If there's one thing this team excels at, it's battering down the foe with residual damage and strong assaults. Glaceon is the final piece of the puzzle. With a rarely seen Choice Scarf set, it outspeeds most unboosted threats and easily cleans up a weakened team with Blizzard. It also functions as an important revenge killer, and having Snover on hand to sacrifice gives Glaceon a free switch in to remove key threats. Hidden Power Ground allows it to remove pesky Fire-types and Ground-weak Water-types like Lanturn and Kabutops. Shadow Ball offers good neutral coverage and a way around Slowking, while Frost Breath's 100% critical hit rate allows DittoCrow to get past Calm Mind and Cosmic Power users after they have set up. Ice Body really distinguishes Glaceon from other Choice Scarf Ice-types, as the pseudo-Leftovers recovery in hail coupled with Glaceon's respectable special bulk gives it more opportunities to switch in and take a hit when needed.
Even the best of teams have their weaknesses. Moltres is a threat to just about every RU team, and DittoCrow's is no different. It's crucial for DittoCrow to keep Stealth Rock up to limit Moltres, as only Glaceon can revenge kill it. Choice Specs Typhlosion is also a threat, as even Druddigon and Poliwrath can't repeatedly switch into it. Opposing hail teams with Walrein are problematic, as DittoCrow's best hope at beating it is landing a Toxic from Cryogonal or stalling PP with Spiritomb. Choice Scarf users that outspeed and threaten Glaceon, especially Braviary and Swellow, can really put the hurt on this team as well. Accelgor doesn't need a Choice Scarf to outspeed Glaceon, and it can quickly clean up DittoCrow's team after the walls have been weakened a bit. Despite these threats, DittoCrow can play around them with careful switching, and Stealth Rock is handily a good way of wearing them all down. Constant offensive moment and defensive pivoting is crucial for this team's success, but when played correctly, it can come out on top against a wide range of teams.
Hail teams in RU should never be underestimated. The sheer offensive power of Blizzard makes it a very threatening playstyle when done right.
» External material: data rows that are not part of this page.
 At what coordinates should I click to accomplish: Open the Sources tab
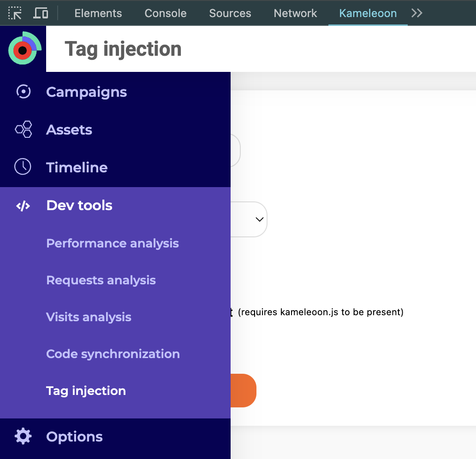coord(230,13)
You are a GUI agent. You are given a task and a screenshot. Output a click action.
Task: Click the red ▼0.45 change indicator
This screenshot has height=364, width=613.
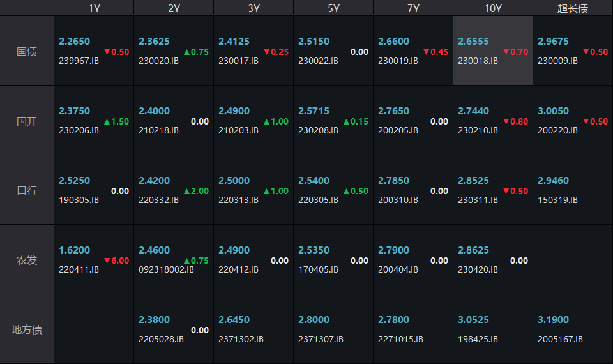(435, 52)
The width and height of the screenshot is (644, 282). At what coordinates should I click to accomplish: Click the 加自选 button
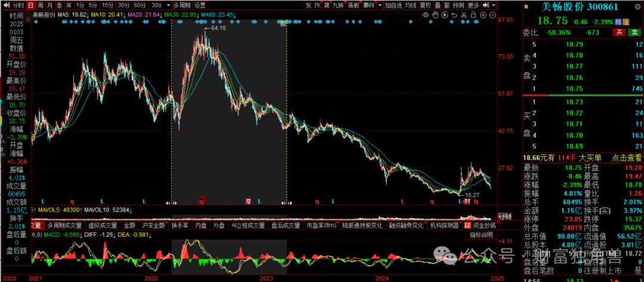(393, 5)
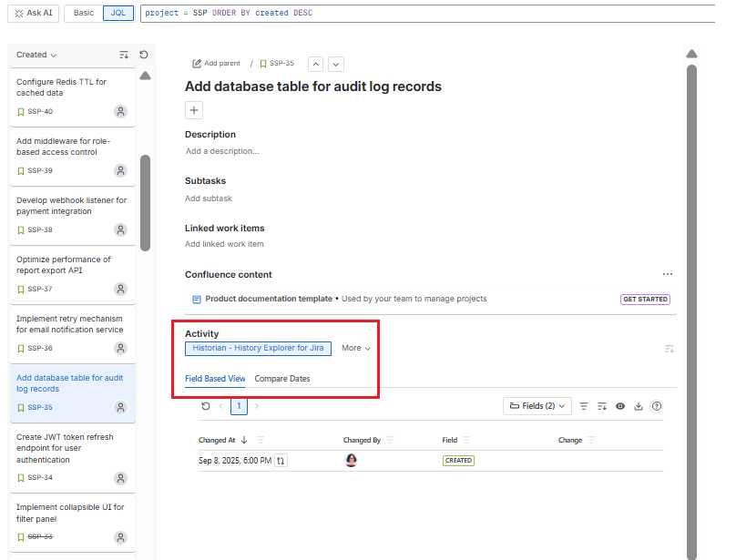Open the Created sort dropdown in the sidebar

click(30, 55)
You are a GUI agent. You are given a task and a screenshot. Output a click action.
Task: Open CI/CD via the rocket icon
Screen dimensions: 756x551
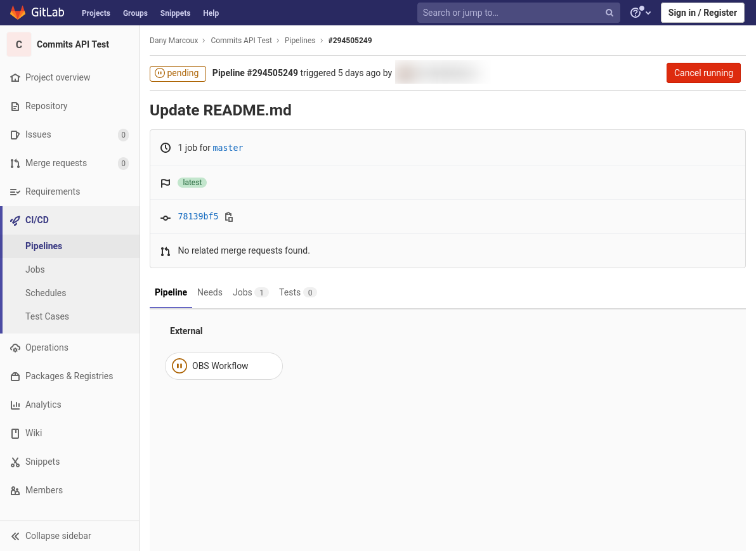15,220
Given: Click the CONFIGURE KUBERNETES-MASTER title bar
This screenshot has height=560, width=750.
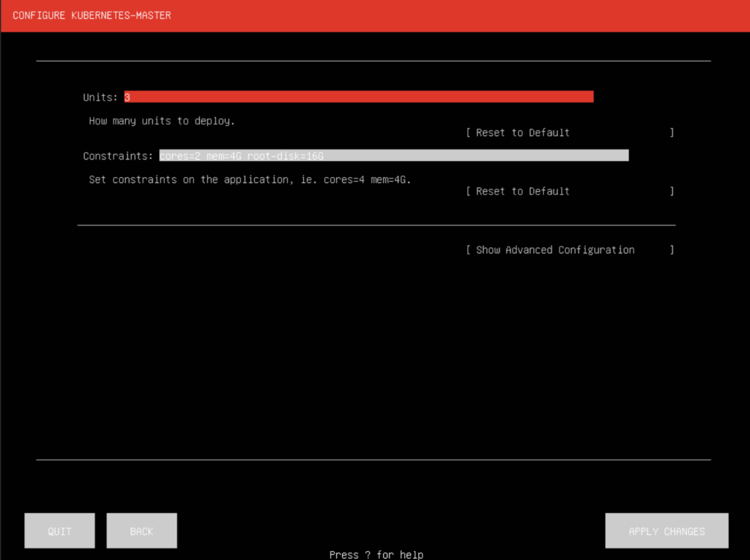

DittoCrow's team is one of the best examples of the methodical teambuilding needed to really effectively utilize this weather. That said, there are plenty of Ice-types in RU and NU that are just waiting for the chance to pummel the opposing team. Hopefully, the insight of a strong defensive core coupled with powerful sweepers has shown you how to utilize both balance and hail teams in the current RU metagame.